----- Data for the task -----

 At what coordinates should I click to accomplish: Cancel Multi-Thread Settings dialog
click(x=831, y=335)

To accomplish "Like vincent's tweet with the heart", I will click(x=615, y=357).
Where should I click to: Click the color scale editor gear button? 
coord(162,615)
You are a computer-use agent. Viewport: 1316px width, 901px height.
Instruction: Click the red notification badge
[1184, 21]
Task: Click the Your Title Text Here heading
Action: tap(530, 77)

-----

Given problem: Convert every line of the items above into a Markdown table with the columns Row and Line. Number each line and leave out the blank ones.

Task output:
| Row | Line |
|---|---|
| 1 |  At what coordinates should I click to accomplish: Cancel Multi-Thread Settings dialog |
| 2 | click(x=831, y=335) |
| 3 | To accomplish "Like vincent's tweet with the heart", I will click(x=615, y=357). |
| 4 | Where should I click to: Click the color scale editor gear button?  |
| 5 | coord(162,615) |
| 6 | You are a computer-use agent. Viewport: 1316px width, 901px height. |
| 7 | Instruction: Click the red notification badge |
| 8 | [1184, 21] |
| 9 | Task: Click the Your Title Text Here heading |
| 10 | Action: tap(530, 77) |